THE TASK
Begin at the line with "This screenshot has width=650, height=581." and write out every line after it, exactly, through the last line below, adding nothing.

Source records
───

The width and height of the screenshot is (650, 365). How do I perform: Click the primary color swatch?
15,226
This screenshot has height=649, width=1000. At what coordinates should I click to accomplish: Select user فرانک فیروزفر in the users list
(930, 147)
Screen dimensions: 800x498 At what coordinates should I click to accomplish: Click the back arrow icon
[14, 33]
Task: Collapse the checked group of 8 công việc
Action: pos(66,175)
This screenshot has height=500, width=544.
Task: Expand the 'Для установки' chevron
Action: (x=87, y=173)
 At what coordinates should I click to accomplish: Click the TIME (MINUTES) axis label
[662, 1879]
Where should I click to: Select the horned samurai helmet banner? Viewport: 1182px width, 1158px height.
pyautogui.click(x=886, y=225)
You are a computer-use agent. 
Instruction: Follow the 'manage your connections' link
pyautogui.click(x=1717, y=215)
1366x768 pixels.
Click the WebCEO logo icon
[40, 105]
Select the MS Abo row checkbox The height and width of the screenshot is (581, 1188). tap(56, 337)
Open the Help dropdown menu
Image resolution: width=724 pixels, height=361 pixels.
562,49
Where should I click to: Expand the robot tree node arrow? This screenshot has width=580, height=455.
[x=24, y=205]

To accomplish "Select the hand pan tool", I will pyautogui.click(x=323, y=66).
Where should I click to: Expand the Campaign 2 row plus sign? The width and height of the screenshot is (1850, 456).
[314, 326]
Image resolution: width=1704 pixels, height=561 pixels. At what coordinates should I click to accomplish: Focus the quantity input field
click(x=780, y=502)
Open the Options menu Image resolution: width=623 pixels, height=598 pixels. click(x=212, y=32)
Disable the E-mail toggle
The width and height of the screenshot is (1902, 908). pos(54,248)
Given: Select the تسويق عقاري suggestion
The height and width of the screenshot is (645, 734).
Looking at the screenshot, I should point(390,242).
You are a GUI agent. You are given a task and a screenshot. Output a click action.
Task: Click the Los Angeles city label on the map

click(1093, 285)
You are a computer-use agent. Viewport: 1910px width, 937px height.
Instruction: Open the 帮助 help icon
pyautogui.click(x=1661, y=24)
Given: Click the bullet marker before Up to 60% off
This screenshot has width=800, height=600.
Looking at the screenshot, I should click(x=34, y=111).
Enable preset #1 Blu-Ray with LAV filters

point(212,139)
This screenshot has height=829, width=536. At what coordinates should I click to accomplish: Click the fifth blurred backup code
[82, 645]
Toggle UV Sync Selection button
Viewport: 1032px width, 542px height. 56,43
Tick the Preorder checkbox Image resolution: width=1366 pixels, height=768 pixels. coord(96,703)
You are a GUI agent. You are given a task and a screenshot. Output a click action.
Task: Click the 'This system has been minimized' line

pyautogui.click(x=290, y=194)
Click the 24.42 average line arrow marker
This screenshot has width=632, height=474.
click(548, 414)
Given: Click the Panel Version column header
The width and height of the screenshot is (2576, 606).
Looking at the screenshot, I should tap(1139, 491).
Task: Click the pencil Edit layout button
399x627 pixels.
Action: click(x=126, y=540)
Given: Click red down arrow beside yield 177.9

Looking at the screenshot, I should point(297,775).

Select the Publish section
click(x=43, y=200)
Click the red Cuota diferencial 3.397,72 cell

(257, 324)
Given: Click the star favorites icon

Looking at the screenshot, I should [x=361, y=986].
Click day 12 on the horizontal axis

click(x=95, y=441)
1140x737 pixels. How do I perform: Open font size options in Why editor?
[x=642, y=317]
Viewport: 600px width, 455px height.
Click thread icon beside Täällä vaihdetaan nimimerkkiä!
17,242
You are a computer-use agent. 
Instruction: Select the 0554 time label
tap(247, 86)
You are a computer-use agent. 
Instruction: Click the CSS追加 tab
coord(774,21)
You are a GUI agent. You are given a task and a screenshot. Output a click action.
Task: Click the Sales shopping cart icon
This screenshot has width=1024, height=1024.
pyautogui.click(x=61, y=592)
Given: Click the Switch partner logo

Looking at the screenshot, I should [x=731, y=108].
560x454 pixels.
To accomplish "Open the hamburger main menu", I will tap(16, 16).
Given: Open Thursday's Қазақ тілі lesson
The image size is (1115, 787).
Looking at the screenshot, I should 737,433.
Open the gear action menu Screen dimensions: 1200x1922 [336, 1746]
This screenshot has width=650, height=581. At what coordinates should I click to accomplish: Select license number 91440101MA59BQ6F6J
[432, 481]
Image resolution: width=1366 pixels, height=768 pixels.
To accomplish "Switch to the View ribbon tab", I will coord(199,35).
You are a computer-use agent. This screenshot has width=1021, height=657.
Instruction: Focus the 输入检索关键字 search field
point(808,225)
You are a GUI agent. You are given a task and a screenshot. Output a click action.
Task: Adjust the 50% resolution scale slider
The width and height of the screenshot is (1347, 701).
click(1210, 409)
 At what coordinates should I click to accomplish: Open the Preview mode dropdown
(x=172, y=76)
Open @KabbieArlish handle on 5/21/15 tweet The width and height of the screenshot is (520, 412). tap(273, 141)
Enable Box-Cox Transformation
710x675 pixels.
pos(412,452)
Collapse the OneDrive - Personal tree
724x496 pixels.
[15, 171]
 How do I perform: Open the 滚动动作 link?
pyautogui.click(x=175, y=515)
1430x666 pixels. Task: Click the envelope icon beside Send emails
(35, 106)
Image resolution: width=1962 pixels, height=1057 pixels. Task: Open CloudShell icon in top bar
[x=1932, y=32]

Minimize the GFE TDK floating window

───

ANSWER FOR THIS EXERCISE
This screenshot has width=650, height=581. At what coordinates should I click to accomplish: Select license number 91440101MA59BQ6F6J
[432, 481]
Image resolution: width=1366 pixels, height=768 pixels.
To accomplish "Switch to the View ribbon tab", I will coord(199,35).
You are a computer-use agent. This screenshot has width=1021, height=657.
Instruction: Focus the 输入检索关键字 search field
point(808,225)
You are a GUI agent. You are given a task and a screenshot. Output a click action.
Task: Adjust the 50% resolution scale slider
The width and height of the screenshot is (1347, 701).
click(1210, 409)
 At what coordinates should I click to accomplish: Open the Preview mode dropdown
(x=172, y=76)
Open @KabbieArlish handle on 5/21/15 tweet The width and height of the screenshot is (520, 412). tap(273, 141)
Enable Box-Cox Transformation
710x675 pixels.
pos(412,452)
Collapse the OneDrive - Personal tree
724x496 pixels.
[15, 171]
 How do I perform: Open the 滚动动作 link?
pyautogui.click(x=175, y=515)
1430x666 pixels. Task: Click the envelope icon beside Send emails
(35, 106)
Image resolution: width=1962 pixels, height=1057 pixels. Task: Open CloudShell icon in top bar
[x=1932, y=32]

Minimize the GFE TDK floating window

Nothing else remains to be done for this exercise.